“The reasonable man adapts himself to the world: the unreasonable one persists in trying to adapt the world to himself. Therefore all progress depends on the unreasonable man.” ― George Bernard Shaw
Dr. Janice Boughton’s patients and families love her hand held ultrasound device. She shares with them moving ultrasound pictures of their internal organs to offer insight into the disease process. These patients typically get full, detailed ultrasounds or other imaging by radiology technicians, yet technicians aren’t supposed to discuss what they are seeing. The comments Dr. Boughton typically gets are “Wow, that’s really cool!”, followed by, “Why doesn’t everyone have one of these things?”
The hand held ultrasound device helps Dr. Boughton improve her effectiveness. “It was transforming for me. I was able to see internal anatomy and physiology and eventually, with lots of practice, I was able to make diagnoses more quickly and accurately.”

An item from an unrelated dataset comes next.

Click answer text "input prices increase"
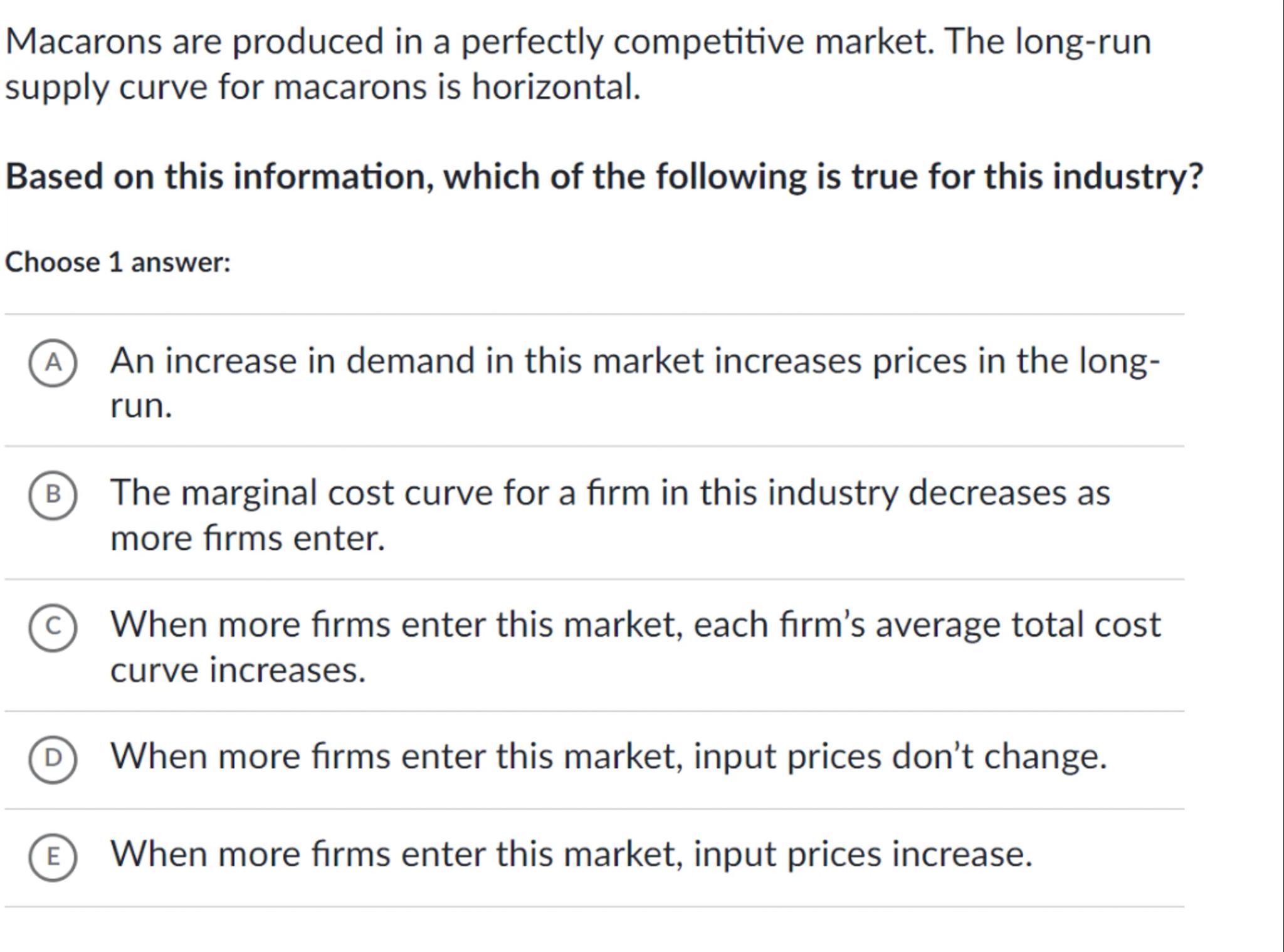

The primary reason most similar physicians do not have hand held ultrasound devices is they cost over $8,000. Medicare and health plans do not reimburse physicians for doing this. There is reimbursement for limited ultrasound though the images would need to be stored, recorded and documented to qualify. Physicians would also need to generate detailed documentation to justify the ultrasound and deal with payment issues if the rational is not approved. For Dr. Boughton, using the hand held ultrasound is an “E Intervention.

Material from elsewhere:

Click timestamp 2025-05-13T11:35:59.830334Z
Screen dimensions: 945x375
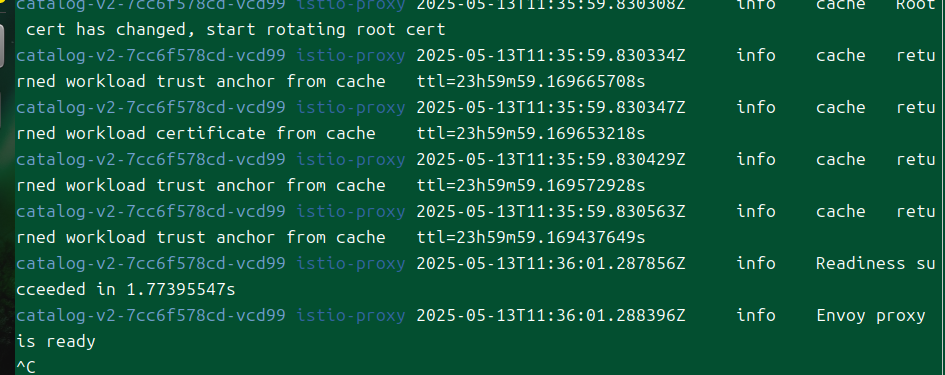(x=550, y=55)
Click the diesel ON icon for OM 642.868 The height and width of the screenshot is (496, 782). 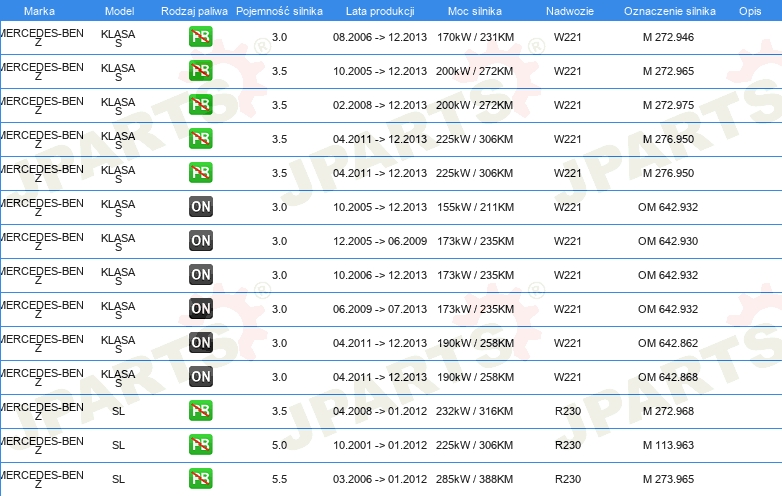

What are “E Interventions”? Patient interventions that:
- Receive no reimbursement and
- Likely improve patient outcomes and reduce cost
These patient interventions don’t qualify for Medicare Part A (hospital), Part B (physician), Part C (health plan) or Part D (medicines) reimbursement. They are Medicare Part E Interventions, which means no reimbursement (See Are Your Ready For Medicare Part E?). Most health plans are based on Medicare fee schedules, so it is unlikely they will provide reimbursement. Similar interventions may qualify for reimbursement (like limited ultrasound), yet they comes with stipulations that may not suit the patient situation. It could be a patient staying 2 nights in a hospital, would need to stay a 3rd night to qualify for Medicare (or other health plan) reimbursement for home health services. It could be telemedicine that is only reimbursed if the patient is in qualified physician office communicating to physician in a qualified physician office, thus no reimbursement for telemedicine into the home.
Yet “E Interventions” can significantly improve patient outcomes and reduce cost as two innovative programs are demonstrating.

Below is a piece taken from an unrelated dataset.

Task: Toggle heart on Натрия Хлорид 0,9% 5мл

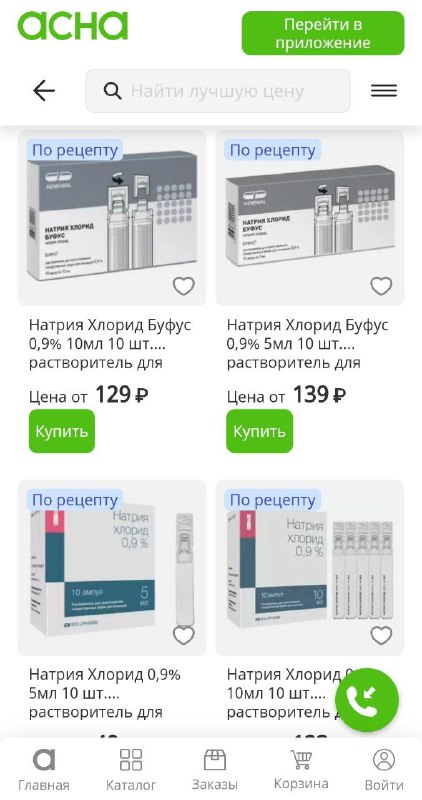Action: [184, 636]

Dr. Jeffrey Brenner tells the story of a patient with diabetes in his 70s that was making frequent trips to the ER for high sugar. Dr. Brenner leads the Camden Coalition which sends outreach teams to the highest cost and most complex patients in Camden, NJ. The outreach team went to this patient’s home to look for clues as to why his sugar levels were staying elevated. They asked the patient to demonstrate how he used his insulin. He put his syringe into the bottle to withdraw 50cc’s of air. The outreach team was horrified as he went to inject his arm with the air. They recognized he was sight impaired. This “E Intervention” identified information that will improve this man life and save thousands of unnecessary healthcare costs.
An outreach team that is part of one of Oregon’s new Coordinated Care Organizations (CCOs) was able to help Jeremie Seals. Jeremie has congestive heart failure and had visited the ER 15 times and was admitted to the hospital 11 times the previous year. The outreach team spent time getting to know Jeremie. They were able to understand his unmet needs that were preventing recovery and helped to address them. They provided him a pair of boots, a pillow and a sub-zero sleeping bag. They were able to schedule physician visits, accompany him on the visits and eventually secure him housing. These “E Interventions” helped reduce his ER visits to 4 and hospital admissions to 3.
We know A (Hospital, Skilled Nursing Facility), B (Physicians, Ambulatory) and D (Pharmaceuticals) interventions can do amazing things for the appropriate patients. Dr. Boughton has demonstrated “E Interventions” that improve the effectiveness and efficiency of patient care. Dr. Brenner & Oregon’s CCOs are discovering which unmet recovery needs are delaying or preventing patient recovery and addressing them with “E interventions”. Providing “E Interventions” with no reimbursement is “unreasonable” as George Bernard Shaw described. Yet, healthcare progress depends on their success.